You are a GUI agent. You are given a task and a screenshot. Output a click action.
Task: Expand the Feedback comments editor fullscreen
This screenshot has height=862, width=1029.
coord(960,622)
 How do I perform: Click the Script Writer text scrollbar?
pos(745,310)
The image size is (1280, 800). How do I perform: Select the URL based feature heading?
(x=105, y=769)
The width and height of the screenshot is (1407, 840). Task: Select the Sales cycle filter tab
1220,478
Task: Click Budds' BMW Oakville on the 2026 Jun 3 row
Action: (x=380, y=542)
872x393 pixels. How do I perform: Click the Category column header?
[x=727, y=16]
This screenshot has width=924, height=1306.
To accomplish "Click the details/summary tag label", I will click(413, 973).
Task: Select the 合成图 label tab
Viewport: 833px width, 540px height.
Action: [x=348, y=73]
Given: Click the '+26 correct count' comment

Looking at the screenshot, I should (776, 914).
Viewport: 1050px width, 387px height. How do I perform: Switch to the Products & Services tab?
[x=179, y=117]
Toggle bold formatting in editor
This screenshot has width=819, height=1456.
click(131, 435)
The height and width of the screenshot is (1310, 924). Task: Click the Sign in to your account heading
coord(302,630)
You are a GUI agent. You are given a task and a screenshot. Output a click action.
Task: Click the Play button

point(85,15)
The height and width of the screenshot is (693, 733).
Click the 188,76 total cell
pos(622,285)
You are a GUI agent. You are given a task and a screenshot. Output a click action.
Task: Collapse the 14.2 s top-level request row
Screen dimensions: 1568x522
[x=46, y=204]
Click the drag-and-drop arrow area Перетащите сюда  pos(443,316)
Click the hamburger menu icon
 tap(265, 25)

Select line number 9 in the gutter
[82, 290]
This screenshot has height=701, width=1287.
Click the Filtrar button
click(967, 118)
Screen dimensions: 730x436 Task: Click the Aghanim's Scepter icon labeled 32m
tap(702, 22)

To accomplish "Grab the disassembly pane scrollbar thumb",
-----
(Exercise brief)
Set down each entry exactly as it appears above.

(Exercise answer)
You are a GUI agent. You are given a task and a screenshot. Output a click action.
Task: Expand the Feedback comments editor fullscreen
This screenshot has height=862, width=1029.
coord(960,622)
 How do I perform: Click the Script Writer text scrollbar?
pos(745,310)
The image size is (1280, 800). How do I perform: Select the URL based feature heading?
(x=105, y=769)
The width and height of the screenshot is (1407, 840). Task: Select the Sales cycle filter tab
1220,478
Task: Click Budds' BMW Oakville on the 2026 Jun 3 row
Action: (x=380, y=542)
872x393 pixels. How do I perform: Click the Category column header?
[x=727, y=16]
This screenshot has width=924, height=1306.
To accomplish "Click the details/summary tag label", I will click(413, 973).
Task: Select the 合成图 label tab
Viewport: 833px width, 540px height.
Action: [x=348, y=73]
Given: Click the '+26 correct count' comment

Looking at the screenshot, I should (776, 914).
Viewport: 1050px width, 387px height. How do I perform: Switch to the Products & Services tab?
[x=179, y=117]
Toggle bold formatting in editor
This screenshot has width=819, height=1456.
click(131, 435)
The height and width of the screenshot is (1310, 924). Task: Click the Sign in to your account heading
coord(302,630)
You are a GUI agent. You are given a task and a screenshot. Output a click action.
Task: Click the Play button

point(85,15)
The height and width of the screenshot is (693, 733).
Click the 188,76 total cell
pos(622,285)
You are a GUI agent. You are given a task and a screenshot. Output a click action.
Task: Collapse the 14.2 s top-level request row
Screen dimensions: 1568x522
[x=46, y=204]
Click the drag-and-drop arrow area Перетащите сюда  pos(443,316)
Click the hamburger menu icon
 tap(265, 25)

Select line number 9 in the gutter
[82, 290]
This screenshot has height=701, width=1287.
Click the Filtrar button
click(967, 118)
Screen dimensions: 730x436 Task: Click the Aghanim's Scepter icon labeled 32m
tap(702, 22)

To accomplish "Grab the disassembly pane scrollbar thumb",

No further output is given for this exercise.